How and why is this useful? It is useful because we often do not know what triggers emotions. You may be kind and gentle one minute, and in the next find yourself in a place which you do not understand how you got there. A set of impressions triggered you as you are playing through your mental impressions of a lifetime of interactions with people.
A small gesture and an environmental factor such as a noise or a series of little events may have activated the little signposts that put you on a highway of emotions that just has one inevitable end. This behavioural mechanism probably emerged from our Paleo times, when if it kissed back, it should lead to babies and if it bites, well then it was a contest to determine who is supper. Emotions were a train of triggers that told us if we should fight, flight or pro-create.
So, to understand any emotion is not just a matter of the base emotion. What makes you feel a sense of justice, what makes you rise with awe at a beautiful performance? These powerful base emotions that we fuel through art, contest, raw life, loss and inevitability – all are major cities connected by big highways. We do know when we are happy, pensive or when enlightenment strikes.
But these are still towns, less visited but clearly recognisable when we are there.
It is in the alleys and side roads, where there are places that we may have visited once or twice that we sometimes get lost. It is the complex set of emotions that remind you of the time when you were in a contest and there was a particular smell in the air, and someone shouted – that triggers that journey again when you happen to hear a similar shout or such a smell and may force you into thinking your current situation is a contest – when it is not.
We are ignorant of our own programming as emotions are triggers that get fired to put our minds into a particular state so that we pre-judge our current reality.
In this sense, the emotion robs us of the experience, as it prejudges the experience and forces the end point. It is hard to turn off the highway when you start and you may through small deviations just be adding fuel to a situation, rather than adding the perspective that will allow you to change the course of what is happening.
How can you then change the way that you react as it seems that the older we get, the more we feed the same wolf? And once we start down a path, it seems that there is only one inevitable end? If we are scared all the time, we become more scared over time. If we are happy, we seem to get happier when we are older. But what if it is not real, not useful or not constructive anymore?
It seems that we then need to look carefully at the triggers, and like we would teach a dog to accept food, then to anticipate food, based on different instructions and subsequent actions – so too must we retrain ourselves to respond differently to triggers and to be mindful of the shadows of your past, that can change the colour of our present and future.
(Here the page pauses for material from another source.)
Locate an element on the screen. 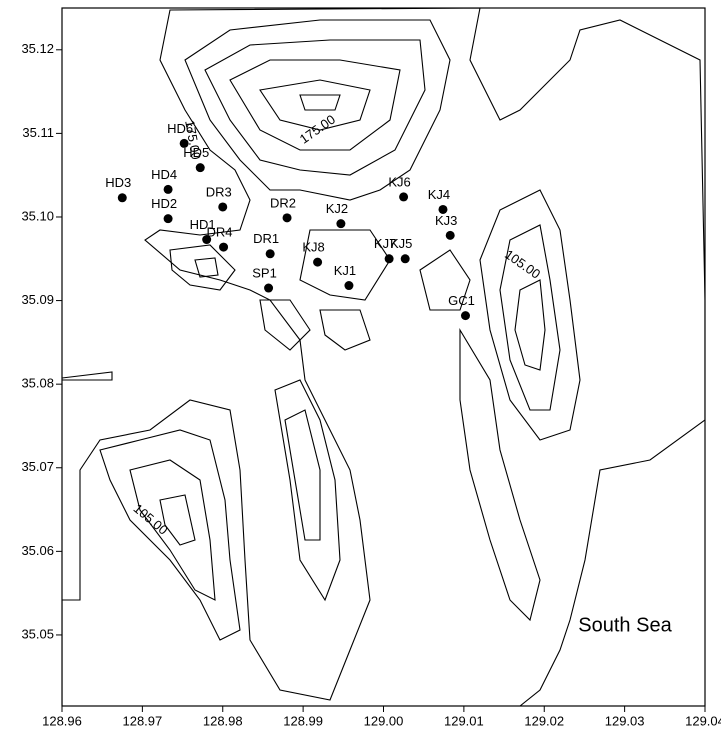  station-label: KJ6 is located at coordinates (399, 182).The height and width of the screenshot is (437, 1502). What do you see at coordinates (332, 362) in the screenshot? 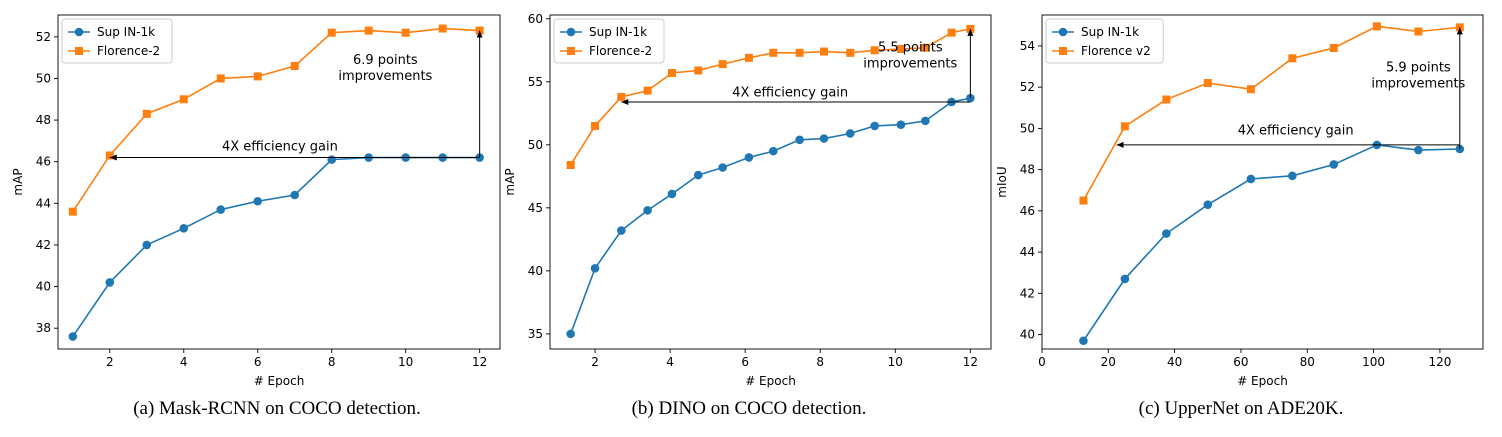
I see `x-tick-label: 8` at bounding box center [332, 362].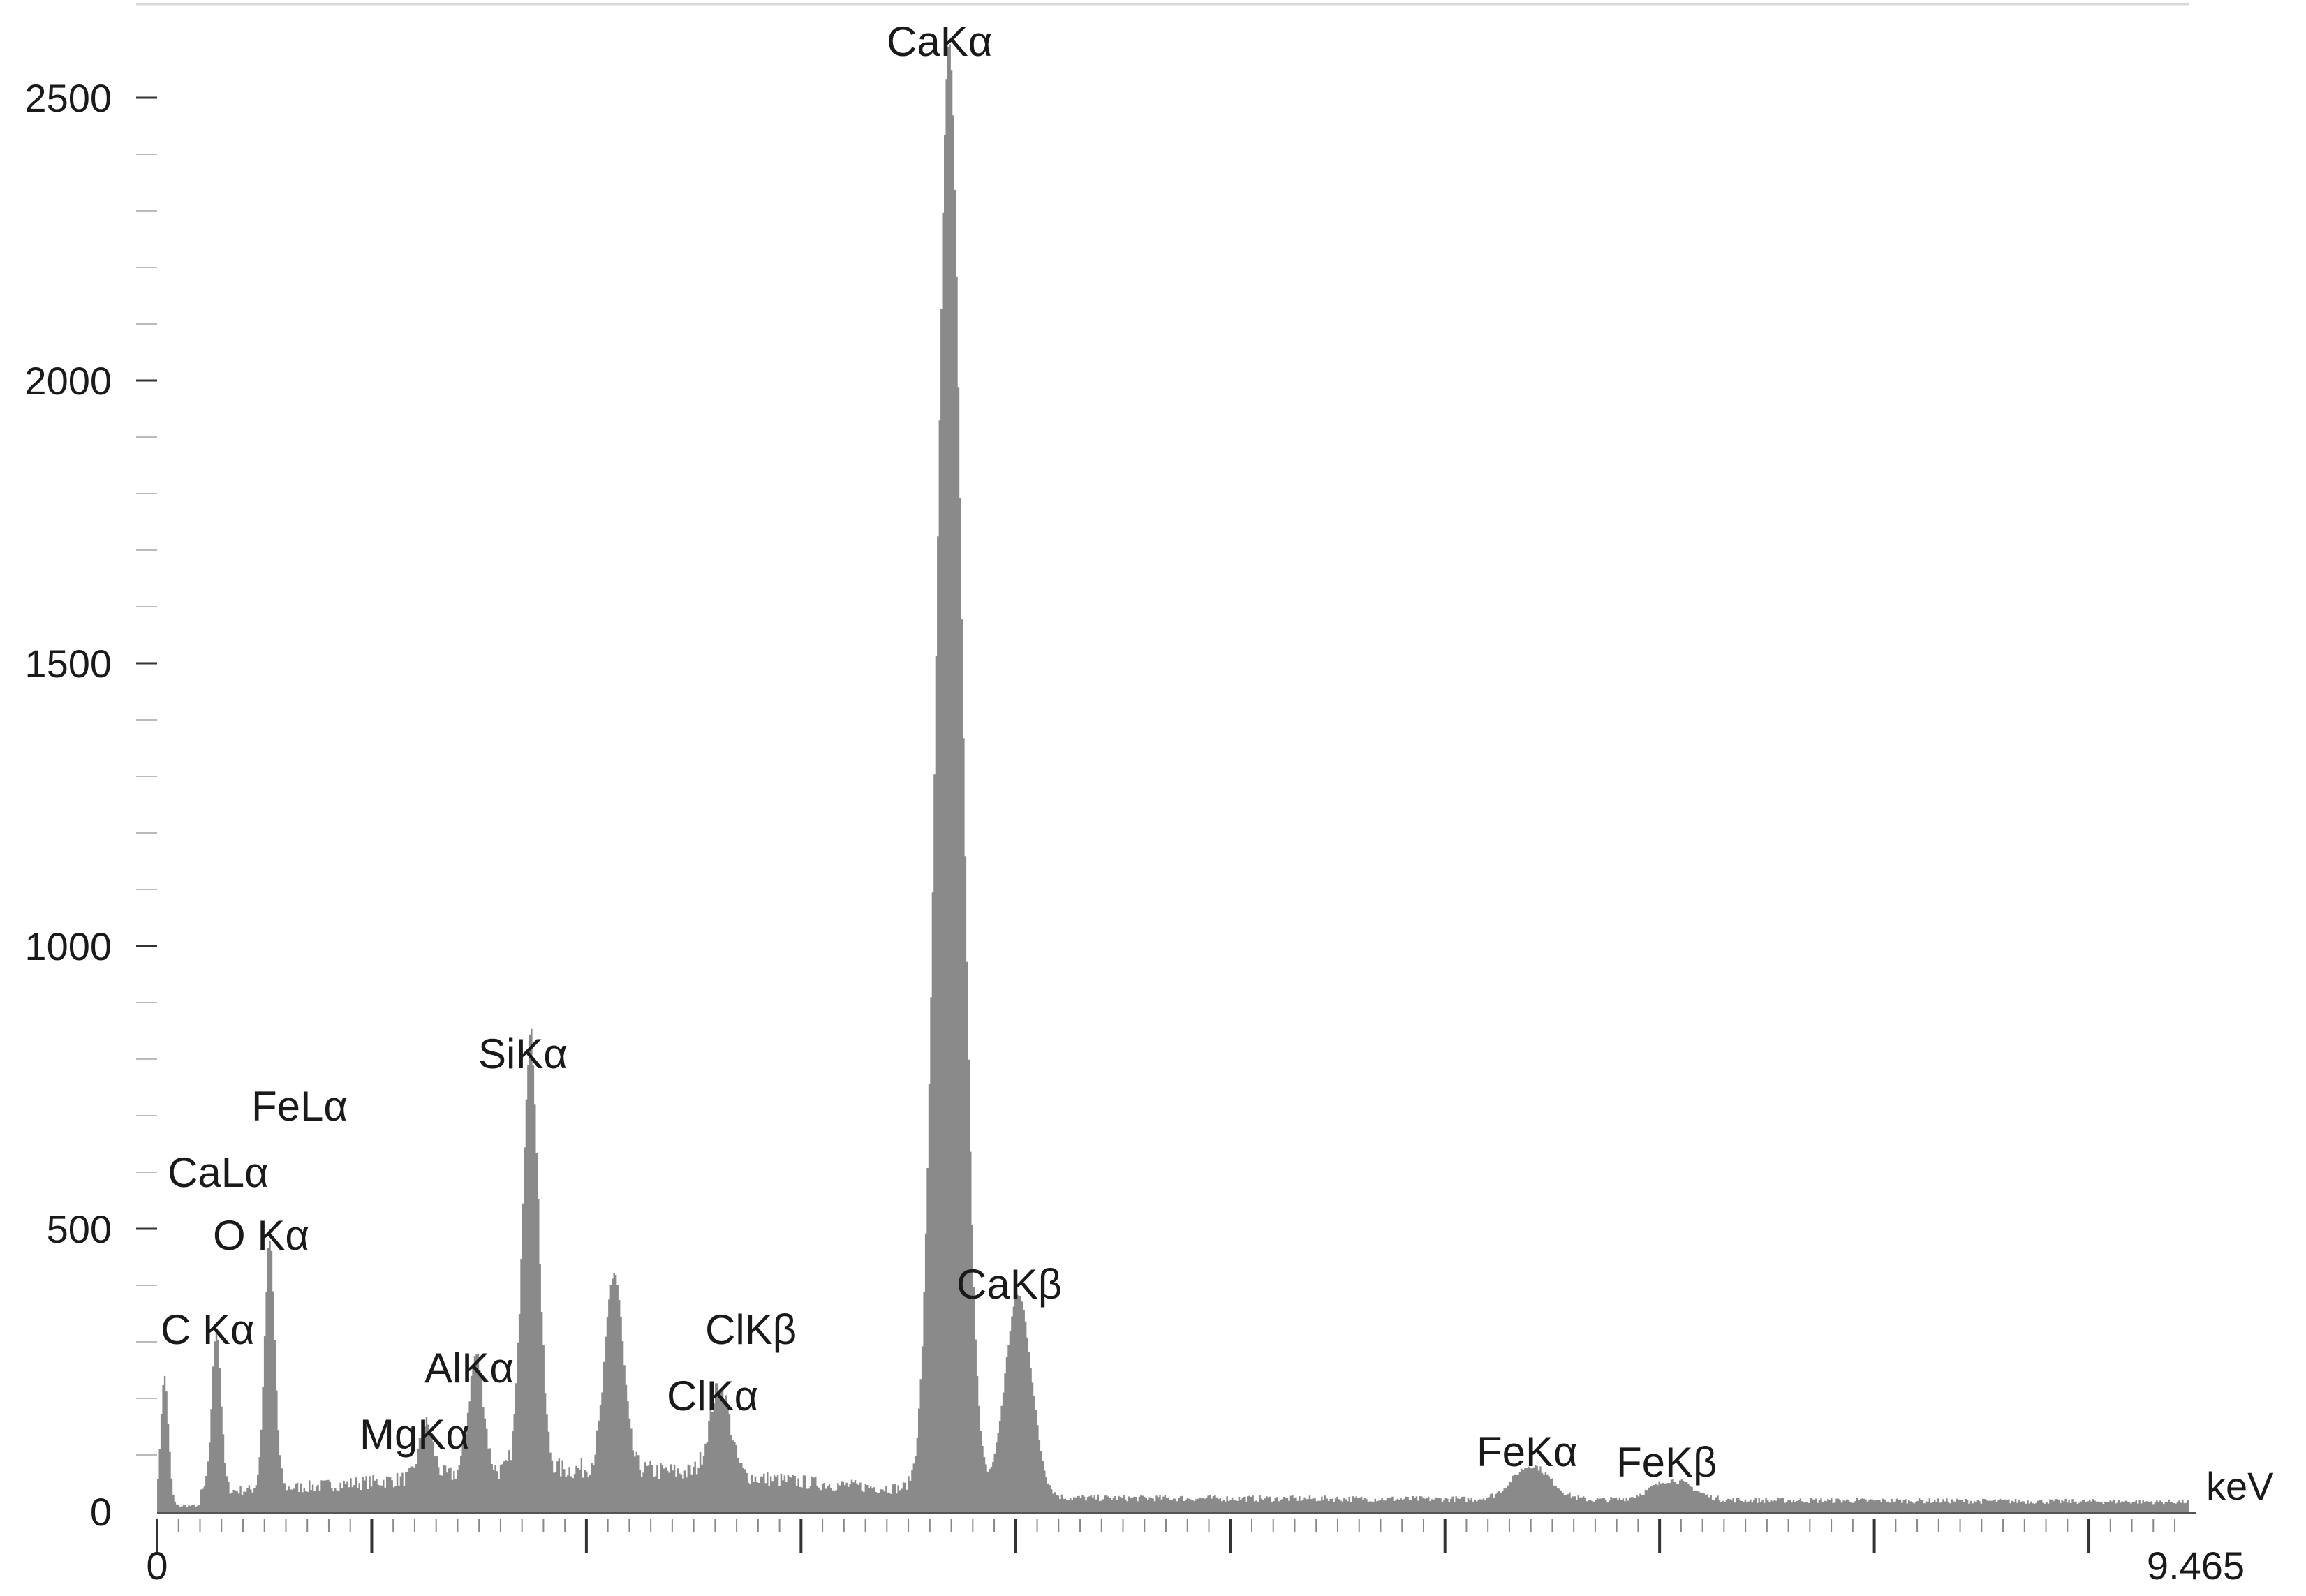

Sometimes we as humans have to be smarter than dogs and unlearn the dog trick and respond very differently to the same set of triggers.
Just because it is the dominant impression, does it have to be the only impression. In that sense, we must become young and non-judgemental again – so that we can reprogram the way we look at the world around us and overcome our ever-strengthening neural bonds that tell us the way the world works, which may not be the way it works at all.